WHAT IS EXPECTED =>
Whenever a line below includes the word "Given", copy that line.

ENTRIES SUPPLIED =>

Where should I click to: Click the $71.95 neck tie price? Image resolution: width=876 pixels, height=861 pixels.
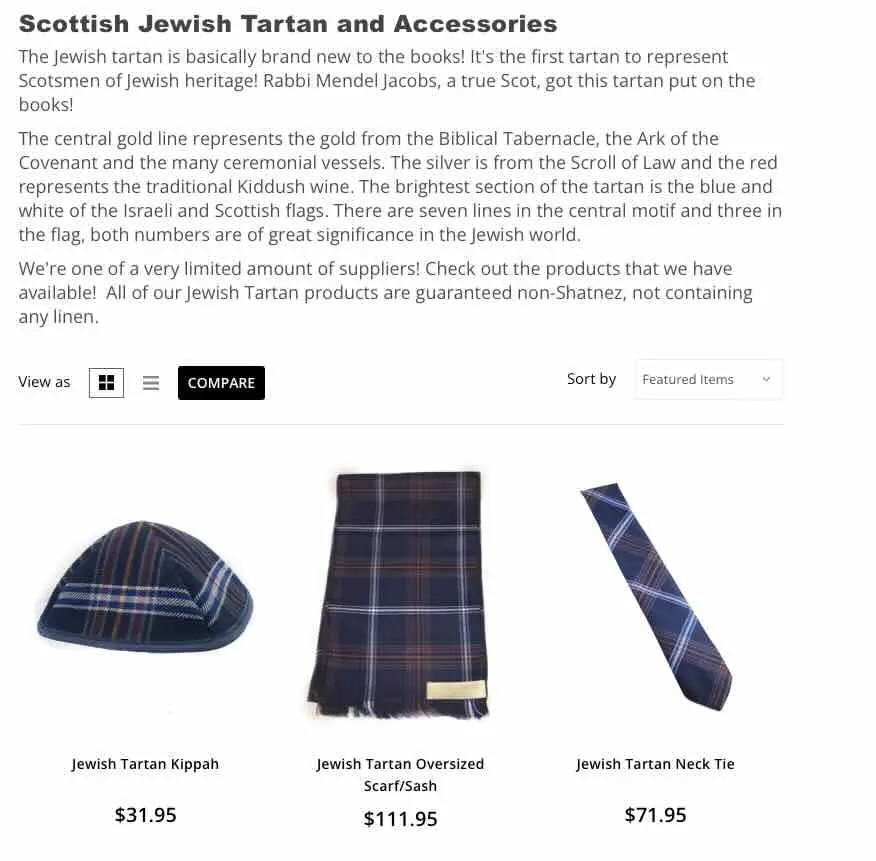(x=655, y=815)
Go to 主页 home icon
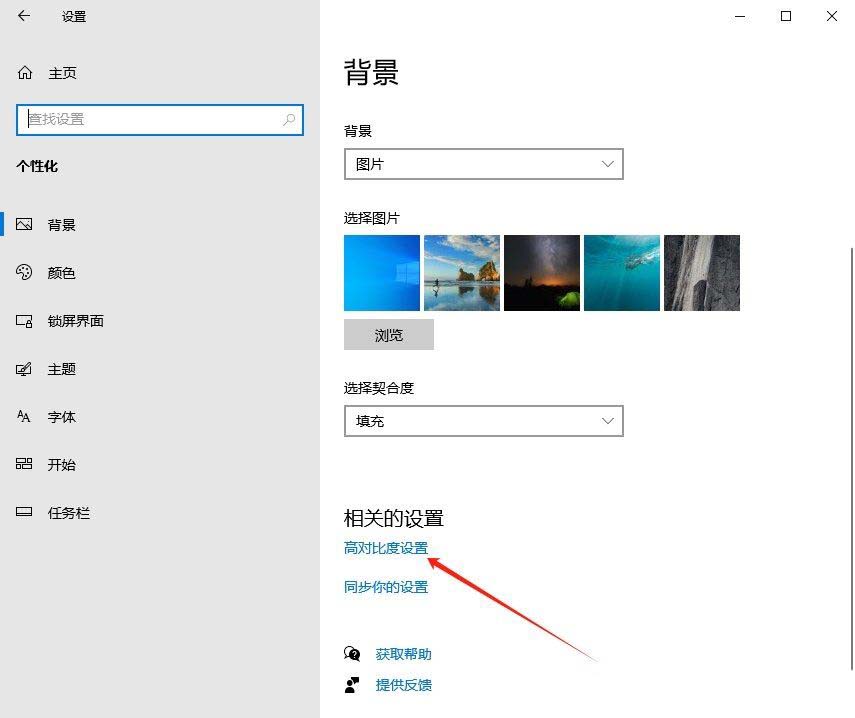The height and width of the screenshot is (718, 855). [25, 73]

==

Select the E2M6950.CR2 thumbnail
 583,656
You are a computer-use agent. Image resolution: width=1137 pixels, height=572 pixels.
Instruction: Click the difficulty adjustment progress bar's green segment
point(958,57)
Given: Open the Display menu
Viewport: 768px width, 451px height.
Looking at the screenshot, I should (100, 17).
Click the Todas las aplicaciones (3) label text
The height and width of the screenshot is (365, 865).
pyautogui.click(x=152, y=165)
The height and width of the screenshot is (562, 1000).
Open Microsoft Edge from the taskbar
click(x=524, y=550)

==

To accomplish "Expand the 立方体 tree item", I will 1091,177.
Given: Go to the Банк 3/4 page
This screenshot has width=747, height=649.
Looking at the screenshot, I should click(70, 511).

WRITTEN ANSWER =>
Given: Open the Display menu
Given: Go to the Банк 3/4 page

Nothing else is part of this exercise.